|M.Sc Student||Batzon Meni|
|Subject||Blind Separation of IR Spectroscopy Signals|
|Department||Department of Chemical Engineering||Supervisors||Professor Yaron Paz|
|Professor Emeritus Yehoshua Zeevi|
|Full Thesis text - in Hebrew|
The purpose of the work presented here is to develop methodology for a wise separation of infra-red (IR) spectra of mixtures as a part of an approach trying to utilize I.R. for remote sensing. The spectral signal is almost always composed of a contribution from number of compounds. Therefore, the problem can be characterized as developing an algorithm for separating a multi-source signal into the particular signals of the sources. The problem of source separation was solved already by the Blind Source Separation (BSS) approach for cases such as images and audio signals. In this work we focused on the implementation of this approach for the particular case of spectral measurements of plants in the mid infra-red region.
Five plants were chosen as a model system to study the BSS problem. The first step consisted of creating a data set containing the spectra of the plants. A variety of indexes were constructed characterize the quality of the separation process.
Several series of mixtures, constructed from different couples of sources, were separated. The aim was to produce quantitative criteria and ability to foresee if the separation algorithm succeeds. It was expected to find that the quality of the separation would decrease with the similarity of the couple of sources. Indeed, this tendency was observed, albeit not too clear. A considerable improvement in quality of separation following signal dilution was observed. It was found that dilution with the "HAAR" wavelets family produced the best separation results for separation of IR spectra signals.

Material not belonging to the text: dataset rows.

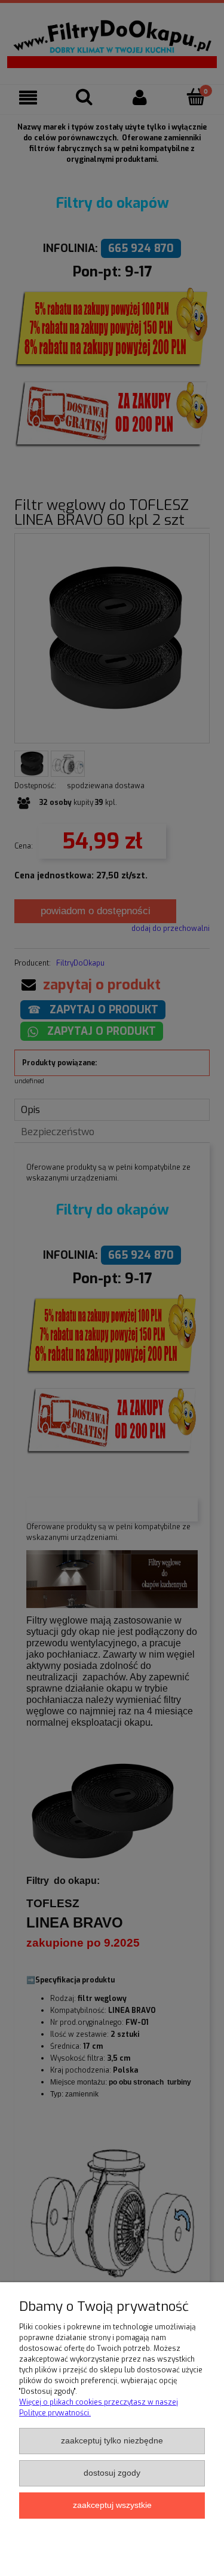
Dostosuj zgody (112, 2473)
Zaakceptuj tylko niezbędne (112, 2440)
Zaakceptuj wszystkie (112, 2505)
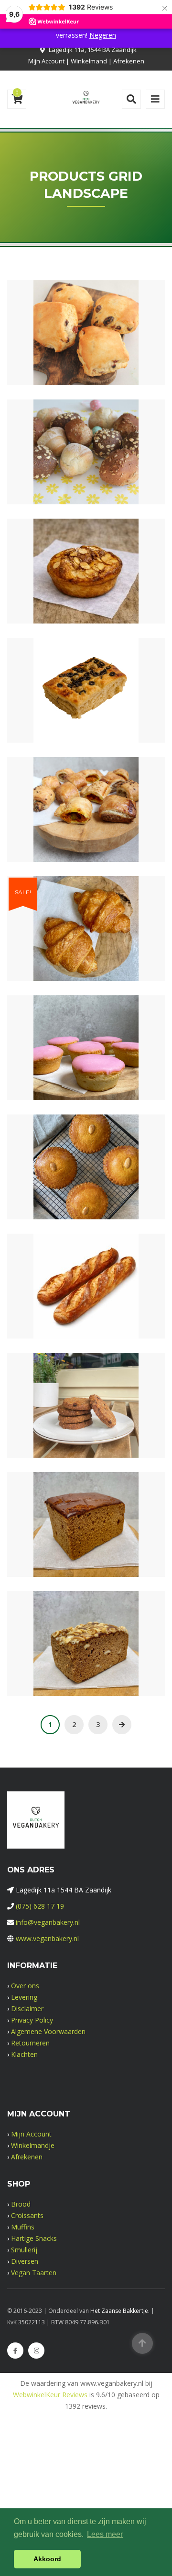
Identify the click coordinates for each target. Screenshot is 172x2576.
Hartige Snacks (34, 2238)
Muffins (22, 2226)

The limitations of the separation process were found by adding a random noise or, alternatively, by adding a known spectral signal into the measurements of the mixtures. In the latter case, the number of the measurements of the mixtures is smaller than the number of sources. It was found that the algorithm could handle quite well a situation where an additional source is added. On the other hand, the algorithm was found to be more sensitive to the addition of random noise.
Overall, our results showed that the separation method presented in this work, could efficiently separate spectral mixtures of plants in the mid infra-red region. It is sensible that it can separate also other spectral families, such as the spectra of gases in the atmosphere. Hence, this method has the potential to compete with other spectral signal separation methods, as it enables fast and automatic detection of materials.